In a nutshell: one entrance, one door, one airline.

Airport (2)

Last month, the Federal Customs Administration passed an ordinance which was immediately put into effect, i.e. mirror. A mirror substitutes for the glass panel separating the passengers from the non-passengers. Now nobody can see anybody, nobody can, say, pass over the money for the customs duty, briefly - those meeting the passengers can only look at their reflection in the customs looking-glass.
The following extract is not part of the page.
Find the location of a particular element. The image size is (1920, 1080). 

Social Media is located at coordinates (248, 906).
Malicious tongues claim that bars are being prepared to take the place of mirrors but this should not be taken seriously: bars are see-through.

Wheat

The paradoxal situation with the farmers claiming that they cannot earn their livelihood unless paid 55 paras (0.55 Dinars) per kilogram of this year's wheat and cover their basic outlays unless paid 35 paras per kilogram, and the market price of some 18 paras for a kilogram of last year's wheat, has not been resolved even by Marjanovic's price of 28 paras/kilogram for this year's marketable harvest estimated at 3,850,000 metric tonnes.
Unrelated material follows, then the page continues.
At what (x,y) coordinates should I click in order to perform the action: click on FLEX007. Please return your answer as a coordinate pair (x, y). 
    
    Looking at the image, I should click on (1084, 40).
If last year's reserves indeed amount to 1,200,000 metric tonnes, then the Serbian Government's promise that it will purchase this year's harvest in its entirety can be interpreted as its "desire to protect the agricultural producers". The Government, however, is not all that naive because it promises to pay the indicated 28 paras per kilogram either in four installments or through barter deals. If the farmers opt to sell for cash, then - in real terms - they stand to lose one-quarter of the price offered today, that is if this year's inflation rate of 5-6 percent per month does not gain momentum.

Eager Beavers

Some papers keep missing the right connection. Politika Ekspres claimed first that the news about the conscription of the trans-Drina Serbs was invented by independent media trying at all cost to prevent the otherwise inevitable abolition of unfair and undeserved santions off Yugoslavia in the nearest future. Then in the competent quarters it was said that the trans-Drina Serbs were not only caught and sent to the war, but that it was the right thing to do. Last week, the same daily scolded the "humanitarians" for saying the same because the "combing" of the unregistered and those with "unregulated status does not mean sending them to the armies of the Republic Srpska and Republic Serb Krajina armies". At the same time, both armies boast of the successful effort, and the Serbian Ministry of the Interior promises that those taken away "by mistake" will be returned from the front. The grapevine at Sumatovac has it that this eager-beaver editorial policy could be the reason behind the announced change of the editor-in chief.